- _INSTRUCCIONES_
A: Repite sin cambios el fragmento del texto sobre la fiesta en México que comienza con las palabras "Y por supuesto" y termina con "llegaremos a mañana?".
B: Traduce al inglés esta oración del texto sobre la fiesta en México: "Nuestro país tiene una fascinación con la muerte, con el disfrute, con la fiesta, la parranda, la música."

- _TEXTO PARA ANALIZAR_
Y por supuesto también hay un componente cultural. Se dice que en México podrá haber muchas necesidades y a pesar de eso el dinero siempre alcanzará para la fiesta y el alcohol. Desgraciadamente es cierto que las prioridades no siempre son razonables, pero antes de juzgar tenemos que entender que también hay razones. Nuestro país tiene una fascinación con la muerte, con el disfrute, con la fiesta, la parranda, la música. Sabemos enajenarnos en el momento, en el aquí y el ahora, aunque debemos volver a la vida de siempre, a lidiar con la desigualdad y la violencia, con las injusticias que inundan los diarios y las redes sociales. Disfrutar y compartir en nuestra escala de valores tiene un nivel superior a la prevención, porque, a fin de cuentas, ¿quién nos puede asegurar que llegaremos a mañana?

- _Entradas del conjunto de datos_
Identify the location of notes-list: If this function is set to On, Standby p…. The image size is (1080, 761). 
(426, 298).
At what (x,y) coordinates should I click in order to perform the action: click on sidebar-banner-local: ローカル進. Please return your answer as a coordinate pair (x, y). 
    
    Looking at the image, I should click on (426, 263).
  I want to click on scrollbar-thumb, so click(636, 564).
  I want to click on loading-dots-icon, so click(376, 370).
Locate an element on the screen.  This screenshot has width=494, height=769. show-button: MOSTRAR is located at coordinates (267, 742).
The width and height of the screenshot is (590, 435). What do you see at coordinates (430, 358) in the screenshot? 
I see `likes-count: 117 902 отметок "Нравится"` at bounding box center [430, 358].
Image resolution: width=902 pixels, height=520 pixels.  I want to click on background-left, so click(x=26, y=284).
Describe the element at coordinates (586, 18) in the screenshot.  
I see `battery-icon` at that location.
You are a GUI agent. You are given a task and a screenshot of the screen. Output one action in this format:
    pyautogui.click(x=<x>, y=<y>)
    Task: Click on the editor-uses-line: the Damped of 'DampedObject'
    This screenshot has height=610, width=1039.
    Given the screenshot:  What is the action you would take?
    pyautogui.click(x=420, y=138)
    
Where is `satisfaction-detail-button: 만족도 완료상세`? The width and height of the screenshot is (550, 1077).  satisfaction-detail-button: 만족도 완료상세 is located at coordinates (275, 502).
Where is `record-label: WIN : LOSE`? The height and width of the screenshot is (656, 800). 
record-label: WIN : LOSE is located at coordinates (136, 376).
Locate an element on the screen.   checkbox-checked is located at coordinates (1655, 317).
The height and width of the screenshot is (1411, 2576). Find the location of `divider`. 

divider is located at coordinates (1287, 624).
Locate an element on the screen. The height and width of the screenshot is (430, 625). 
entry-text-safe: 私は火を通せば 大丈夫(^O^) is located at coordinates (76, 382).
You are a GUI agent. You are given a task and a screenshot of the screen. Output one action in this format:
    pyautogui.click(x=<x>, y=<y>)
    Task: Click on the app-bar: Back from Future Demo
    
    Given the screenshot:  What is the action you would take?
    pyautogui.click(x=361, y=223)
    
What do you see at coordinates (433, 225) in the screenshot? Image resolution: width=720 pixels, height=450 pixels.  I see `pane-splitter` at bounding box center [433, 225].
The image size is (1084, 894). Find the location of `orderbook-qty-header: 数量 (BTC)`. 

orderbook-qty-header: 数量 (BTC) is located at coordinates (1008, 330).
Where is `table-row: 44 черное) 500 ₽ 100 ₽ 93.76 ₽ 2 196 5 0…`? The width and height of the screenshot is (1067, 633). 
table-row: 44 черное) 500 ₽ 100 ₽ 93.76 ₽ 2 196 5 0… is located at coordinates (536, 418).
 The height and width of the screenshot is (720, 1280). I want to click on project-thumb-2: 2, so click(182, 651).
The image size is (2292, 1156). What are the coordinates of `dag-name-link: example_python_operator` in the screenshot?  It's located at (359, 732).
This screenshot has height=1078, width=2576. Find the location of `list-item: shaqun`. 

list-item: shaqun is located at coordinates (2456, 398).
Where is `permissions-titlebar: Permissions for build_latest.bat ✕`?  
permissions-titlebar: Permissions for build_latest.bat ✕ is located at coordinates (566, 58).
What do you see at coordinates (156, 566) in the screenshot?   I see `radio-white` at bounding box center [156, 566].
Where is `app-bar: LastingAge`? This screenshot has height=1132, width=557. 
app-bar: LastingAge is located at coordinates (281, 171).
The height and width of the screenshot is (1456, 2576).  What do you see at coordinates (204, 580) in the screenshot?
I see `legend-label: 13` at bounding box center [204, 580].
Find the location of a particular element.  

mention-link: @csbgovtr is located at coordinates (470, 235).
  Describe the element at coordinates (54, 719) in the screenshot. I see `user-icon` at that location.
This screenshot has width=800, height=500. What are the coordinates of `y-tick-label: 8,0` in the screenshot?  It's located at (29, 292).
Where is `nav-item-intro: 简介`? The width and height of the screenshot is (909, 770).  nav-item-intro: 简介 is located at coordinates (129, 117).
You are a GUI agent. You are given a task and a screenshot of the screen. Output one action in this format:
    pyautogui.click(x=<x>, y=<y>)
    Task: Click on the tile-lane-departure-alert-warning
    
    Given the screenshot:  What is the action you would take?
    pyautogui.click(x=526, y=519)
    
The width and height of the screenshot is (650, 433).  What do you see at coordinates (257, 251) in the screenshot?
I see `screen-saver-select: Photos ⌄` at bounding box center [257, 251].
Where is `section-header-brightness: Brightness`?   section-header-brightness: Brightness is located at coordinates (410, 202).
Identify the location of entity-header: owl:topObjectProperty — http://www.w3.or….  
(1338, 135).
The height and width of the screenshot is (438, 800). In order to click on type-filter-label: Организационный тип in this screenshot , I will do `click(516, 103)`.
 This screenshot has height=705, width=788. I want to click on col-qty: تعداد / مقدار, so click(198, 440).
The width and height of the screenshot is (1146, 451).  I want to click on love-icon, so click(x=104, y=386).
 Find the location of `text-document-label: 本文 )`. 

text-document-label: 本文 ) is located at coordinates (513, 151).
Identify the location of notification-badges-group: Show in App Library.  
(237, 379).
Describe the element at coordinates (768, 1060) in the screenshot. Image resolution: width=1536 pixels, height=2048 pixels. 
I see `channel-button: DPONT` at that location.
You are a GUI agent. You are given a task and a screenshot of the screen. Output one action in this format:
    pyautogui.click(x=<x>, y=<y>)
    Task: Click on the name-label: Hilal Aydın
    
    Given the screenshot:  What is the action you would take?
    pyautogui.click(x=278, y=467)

- _SOLUCIONES_
A:
Y por supuesto también hay un componente cultural. Se dice que en México podrá haber muchas necesidades y a pesar de eso el dinero siempre alcanzará para la fiesta y el alcohol. Desgraciadamente es cierto que las prioridades no siempre son razonables, pero antes de juzgar tenemos que entender que también hay razones. Nuestro país tiene una fascinación con la muerte, con el disfrute, con la fiesta, la parranda, la música. Sabemos enajenarnos en el momento, en el aquí y el ahora, aunque debemos volver a la vida de siempre, a lidiar con la desigualdad y la violencia, con las injusticias que inundan los diarios y las redes sociales. Disfrutar y compartir en nuestra escala de valores tiene un nivel superior a la prevención, porque, a fin de cuentas, ¿quién nos puede asegurar que llegaremos a mañana?

B: Our country has a fascination with death, with enjoyment, with partying, carousing, music.